GPU's are far faster than CPU's, so they'll be able to do matrix multiplications faster than my own program will. However, the more matrixes I send into the GPU, the more calls I'll have to make to glUniformMatrix*().
So, in wanting to do 3D rotations, is it better to:
- send four uniforms to the shader (rotation in X, rotation in Y, rotation in Z, translation) and multiply them in there, having to possibly make four calls to glUniformMatrix*()
- do the multiplications in the CPU and then only send a single glUniformMatrix*() with the resulting matrix?

Ilian Dinev
05-18-2011, 12:40 PM
Generally keep things balanced between cpu and gpu.
Assume you have 2000 drawcalls per frame, 1000 vertices per drawcall on average.

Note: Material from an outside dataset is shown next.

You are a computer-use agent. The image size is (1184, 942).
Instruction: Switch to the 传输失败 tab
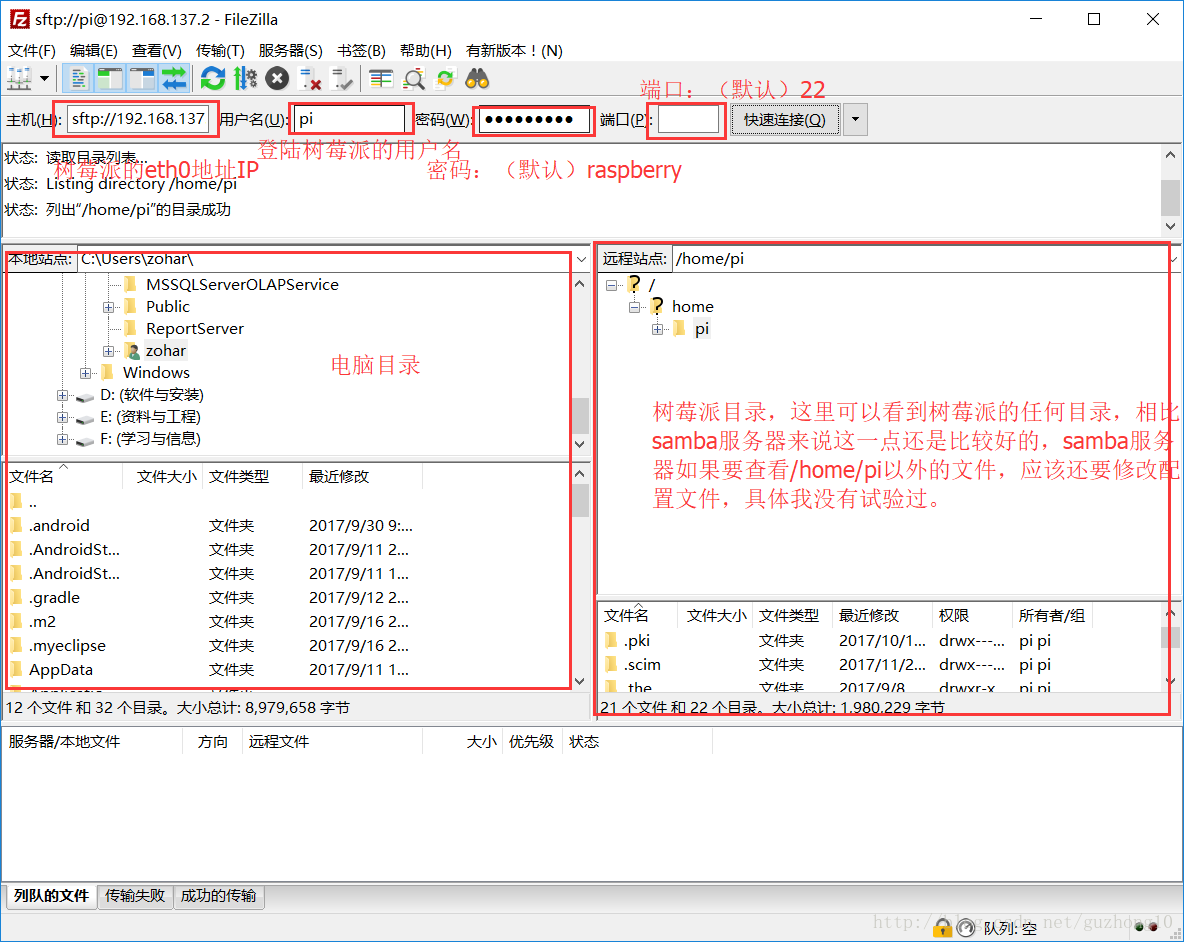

If you do the 4 matrix-matrix multiplies on cpu, you'll be making the cpu do 2000*4 matrix-matrix multiplies per frame. If you do the 4 multiplies on the gpu, in a vtx shader, you'll be making the gpu do 2000*1000*4 multiplies per frame :) .
You could use transform-feedback and such to make the gpu do only 2000*4 multiplies, output to a UBO and read from that UBO in vtx-shaders. But you may end-up under-utilizing the cpu, and putting too much (or inconsistent) work on the gpu.

Generally, don't overthink it, except in the part of your engine where you draw lots of grass/trees/bushes/etc, where instancing will be required.

Btw, for lots of the static geometry, you won't be using "rot x/y/z, position", but a 4x3 matrix per object (its transformation in worldspace). No multiplies necessary, generally.